By contrast, Palmer's decision to bathe the stage in green light during Mrs. Alving's speech about her personal demons intensifies our understanding of her psychological torment, especially when Gray's shadow is cast in four or five different places at once. And the director's intermittent use of ominous sound effects such as cello music and dripping rainwater are most effective near the end of the drama, when the implications of Osvald's illness become horrifyingly real. However, while it's intriguing, Palmer's choice to place Mrs. Alving in an easy chair near the edge of the stage is mostly confusing--we don't realize until well into Act Two that the chair is supposed to be in another room (given the surreal goings-on, it might even be in another dimension). A few exits are awkwardly staged as well: At times the characters walk toward a bluish light and, like Victorian pod people, pause, stare meaningfully into the abyss and then slowly leave the stage.

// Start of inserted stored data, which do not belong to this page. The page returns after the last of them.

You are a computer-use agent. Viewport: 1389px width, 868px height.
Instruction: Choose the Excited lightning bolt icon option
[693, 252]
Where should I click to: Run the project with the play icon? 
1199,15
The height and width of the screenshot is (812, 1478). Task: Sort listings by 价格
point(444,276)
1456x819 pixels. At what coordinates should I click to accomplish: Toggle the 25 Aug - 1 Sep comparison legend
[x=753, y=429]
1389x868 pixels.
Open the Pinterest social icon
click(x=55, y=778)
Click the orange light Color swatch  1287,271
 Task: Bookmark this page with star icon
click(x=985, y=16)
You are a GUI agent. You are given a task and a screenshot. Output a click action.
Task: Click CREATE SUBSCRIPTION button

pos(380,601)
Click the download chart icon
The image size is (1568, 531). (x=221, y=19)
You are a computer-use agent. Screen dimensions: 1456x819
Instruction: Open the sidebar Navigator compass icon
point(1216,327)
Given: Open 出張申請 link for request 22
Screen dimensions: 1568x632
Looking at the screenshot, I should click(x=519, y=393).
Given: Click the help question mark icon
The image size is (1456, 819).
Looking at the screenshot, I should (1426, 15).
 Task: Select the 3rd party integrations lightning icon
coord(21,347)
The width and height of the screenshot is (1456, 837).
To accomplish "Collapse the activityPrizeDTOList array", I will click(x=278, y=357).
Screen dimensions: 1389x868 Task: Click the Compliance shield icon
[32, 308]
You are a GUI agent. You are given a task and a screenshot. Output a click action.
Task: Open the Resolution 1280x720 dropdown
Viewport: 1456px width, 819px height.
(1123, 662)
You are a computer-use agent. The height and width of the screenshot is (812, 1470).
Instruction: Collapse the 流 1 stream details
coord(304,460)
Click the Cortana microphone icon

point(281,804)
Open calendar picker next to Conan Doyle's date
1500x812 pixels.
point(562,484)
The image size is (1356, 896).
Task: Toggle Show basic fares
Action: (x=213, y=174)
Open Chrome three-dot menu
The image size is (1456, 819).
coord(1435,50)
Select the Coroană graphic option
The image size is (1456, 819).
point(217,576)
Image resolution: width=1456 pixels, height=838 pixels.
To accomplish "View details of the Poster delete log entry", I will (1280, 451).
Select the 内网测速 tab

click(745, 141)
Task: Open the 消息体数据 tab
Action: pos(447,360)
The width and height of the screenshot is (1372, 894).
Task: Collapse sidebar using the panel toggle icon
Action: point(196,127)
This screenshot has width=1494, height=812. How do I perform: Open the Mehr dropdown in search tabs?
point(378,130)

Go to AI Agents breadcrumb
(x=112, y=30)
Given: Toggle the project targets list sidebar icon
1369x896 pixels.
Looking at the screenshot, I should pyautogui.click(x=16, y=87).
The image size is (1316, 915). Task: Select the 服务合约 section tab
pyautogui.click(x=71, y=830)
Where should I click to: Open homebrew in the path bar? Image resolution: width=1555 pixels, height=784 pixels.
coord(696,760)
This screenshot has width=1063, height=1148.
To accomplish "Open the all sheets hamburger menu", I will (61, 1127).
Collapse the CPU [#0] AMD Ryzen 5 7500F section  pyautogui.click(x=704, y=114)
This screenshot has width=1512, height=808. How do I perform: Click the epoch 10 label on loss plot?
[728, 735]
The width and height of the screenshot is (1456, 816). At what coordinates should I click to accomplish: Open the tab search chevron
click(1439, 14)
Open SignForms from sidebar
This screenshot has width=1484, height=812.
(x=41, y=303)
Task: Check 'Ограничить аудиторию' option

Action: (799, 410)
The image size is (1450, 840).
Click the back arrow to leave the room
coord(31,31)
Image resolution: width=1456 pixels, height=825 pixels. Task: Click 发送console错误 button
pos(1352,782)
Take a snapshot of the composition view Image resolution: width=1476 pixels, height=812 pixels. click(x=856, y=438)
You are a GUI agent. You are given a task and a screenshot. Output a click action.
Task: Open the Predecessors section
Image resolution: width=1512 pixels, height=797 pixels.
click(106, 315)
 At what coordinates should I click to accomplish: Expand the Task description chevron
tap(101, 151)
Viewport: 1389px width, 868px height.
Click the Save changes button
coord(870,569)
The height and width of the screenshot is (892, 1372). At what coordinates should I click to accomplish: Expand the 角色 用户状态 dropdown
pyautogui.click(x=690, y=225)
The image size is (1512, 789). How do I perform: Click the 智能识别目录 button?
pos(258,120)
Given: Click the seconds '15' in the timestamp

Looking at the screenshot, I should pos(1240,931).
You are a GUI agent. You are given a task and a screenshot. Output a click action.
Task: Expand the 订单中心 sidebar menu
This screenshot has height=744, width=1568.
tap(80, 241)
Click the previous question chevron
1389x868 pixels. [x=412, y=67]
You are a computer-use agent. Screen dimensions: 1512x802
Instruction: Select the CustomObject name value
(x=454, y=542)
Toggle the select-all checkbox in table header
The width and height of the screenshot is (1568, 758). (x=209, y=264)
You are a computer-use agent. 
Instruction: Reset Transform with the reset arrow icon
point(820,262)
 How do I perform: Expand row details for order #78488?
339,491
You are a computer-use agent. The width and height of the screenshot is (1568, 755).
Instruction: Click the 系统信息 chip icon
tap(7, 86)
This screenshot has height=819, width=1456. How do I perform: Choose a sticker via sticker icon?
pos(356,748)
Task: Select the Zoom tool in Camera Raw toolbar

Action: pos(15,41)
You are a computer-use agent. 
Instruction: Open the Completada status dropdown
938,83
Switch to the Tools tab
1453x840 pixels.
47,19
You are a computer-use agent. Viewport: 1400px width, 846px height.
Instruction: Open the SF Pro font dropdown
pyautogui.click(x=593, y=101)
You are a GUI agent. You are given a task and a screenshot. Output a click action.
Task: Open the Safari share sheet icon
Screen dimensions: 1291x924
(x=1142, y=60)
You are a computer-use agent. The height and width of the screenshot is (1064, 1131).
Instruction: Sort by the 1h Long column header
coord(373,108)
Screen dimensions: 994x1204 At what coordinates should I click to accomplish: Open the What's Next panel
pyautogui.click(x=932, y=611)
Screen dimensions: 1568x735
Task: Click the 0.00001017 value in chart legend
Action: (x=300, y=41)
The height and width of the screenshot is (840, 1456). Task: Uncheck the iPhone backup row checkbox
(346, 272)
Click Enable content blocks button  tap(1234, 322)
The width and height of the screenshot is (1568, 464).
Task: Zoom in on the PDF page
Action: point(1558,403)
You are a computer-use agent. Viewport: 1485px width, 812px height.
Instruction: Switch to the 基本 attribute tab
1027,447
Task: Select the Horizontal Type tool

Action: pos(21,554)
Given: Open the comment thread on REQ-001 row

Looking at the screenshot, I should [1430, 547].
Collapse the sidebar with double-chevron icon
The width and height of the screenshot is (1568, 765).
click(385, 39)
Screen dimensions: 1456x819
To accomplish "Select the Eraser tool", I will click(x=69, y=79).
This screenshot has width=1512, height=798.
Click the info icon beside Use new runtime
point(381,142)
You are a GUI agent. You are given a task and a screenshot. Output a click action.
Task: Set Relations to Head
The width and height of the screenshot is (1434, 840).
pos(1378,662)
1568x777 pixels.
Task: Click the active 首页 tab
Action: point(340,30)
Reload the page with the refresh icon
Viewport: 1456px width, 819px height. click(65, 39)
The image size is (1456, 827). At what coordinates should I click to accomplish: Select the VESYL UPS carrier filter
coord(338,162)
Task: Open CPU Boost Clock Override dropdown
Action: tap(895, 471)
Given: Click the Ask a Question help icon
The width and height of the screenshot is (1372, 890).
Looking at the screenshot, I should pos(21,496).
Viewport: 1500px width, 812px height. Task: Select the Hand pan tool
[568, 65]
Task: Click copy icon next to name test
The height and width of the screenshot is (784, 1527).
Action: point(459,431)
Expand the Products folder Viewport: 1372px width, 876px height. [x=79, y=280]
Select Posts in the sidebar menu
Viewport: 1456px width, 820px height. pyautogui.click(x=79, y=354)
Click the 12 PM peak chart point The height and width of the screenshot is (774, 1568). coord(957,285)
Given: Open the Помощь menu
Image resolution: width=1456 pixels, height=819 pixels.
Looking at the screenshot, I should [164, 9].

Still, most of the actors manage to render satisfactory portrayals that do rough justice to Ibsen's splendid dialogue. Gray leads the company with a mature, restrained portrait of Mrs. Alving. When she turns to Manders and utters, "Every judgment you have passed on my marriage has been based on the common rumor of the time," we're thankfully afforded a glimpse of the playwright's lifelong contempt for social institutions that circumscribe the rights of the individual. As her son, Saunders exudes the young bohemian's smoldering bitterness at having been tragically betrayed by his own blood ties. Arnette invests his portrayal of Engstrand with a transparent devotion to noble causes that is initially arresting and ultimately pathetic. As Regina, Bledsoe summons an appropriate mixture of unrequited desire and visceral scorn. And although Cosgrove fails to locate the intricate turns of phrases and studied mannerisms that bespeak an image-conscious pillar of nineteenth-century society, his oily turn as the prattling pastor at least suggests the kind of earnest hypocrite that Ibsen is after. All in all, despite Palmer's disjointed, broad-brush emphasis on the production's physical aspects, his daring approach manages to shed a few interesting, if frequently bizarre, shafts of light on a neglected and eminently stageworthy classic.
Ghosts, presented by HorseChart Theatre Company through March 27 at Studio 44, 2865 West 44th Avenue, 303-458-0755.